The story of the Griffith is one of sports car manufacturing’s wilder ones.  The early 1960s was a splendid time to be a sports car fan.  In England, companies were constantly emerging to build a variety of sports and racing cars.  One of these companies was started by Trevor Wilkinson of Blackpool, England; and after a rough start getting things going in the 1950s, TVR was beginning to see its Grantura fiberglass-bodied sports car becoming more widely accepted, particularly in America.

The Grantura was initially offered as a kit, like many constructors of the day in England, this was done to dodge the tax collector and hopefully establish the company enough to gain recognition in other parts of the world so exporting could begin.  One of TVR’s biggest markets in the early 1960s was America.  While the Grantura was a capable sporting GT car with its lightweight fiberglass body and tubular frame that carried a four cylinder power plant made by MG, Coventry Climax, or Ford; the Grantura’s performance was sprightly when compared to other cars in its segment.  A 1600cc MG powered Grantura made the dash from 0-60 in 12.0 seconds, while the Coventry Climax unit knocked 1.2 seconds off the MG equipped car’s time.  However, things were about to get substantially hotter under the hood.

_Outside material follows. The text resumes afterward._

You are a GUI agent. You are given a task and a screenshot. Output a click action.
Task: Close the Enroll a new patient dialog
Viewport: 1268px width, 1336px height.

It was 1963, and Jack Griffith had a shop in Hicksville, New York.  Jack was a mogul of sorts in the Northeast as far as car dealerships were concerned as he established a Packard franchise in 1949 after starting out selling Kaiser-Frazers just after the Second World War.  Jack finally settled with a Ford franchise and became an instrumental part in the history of the Shelby Cobra by transporting AC body and chassis units to Shelby’s facility in Southern California.  Jack witnessed the explosion that the Shelby Cobras caused in 1962 and desired to create a car in a similar manner.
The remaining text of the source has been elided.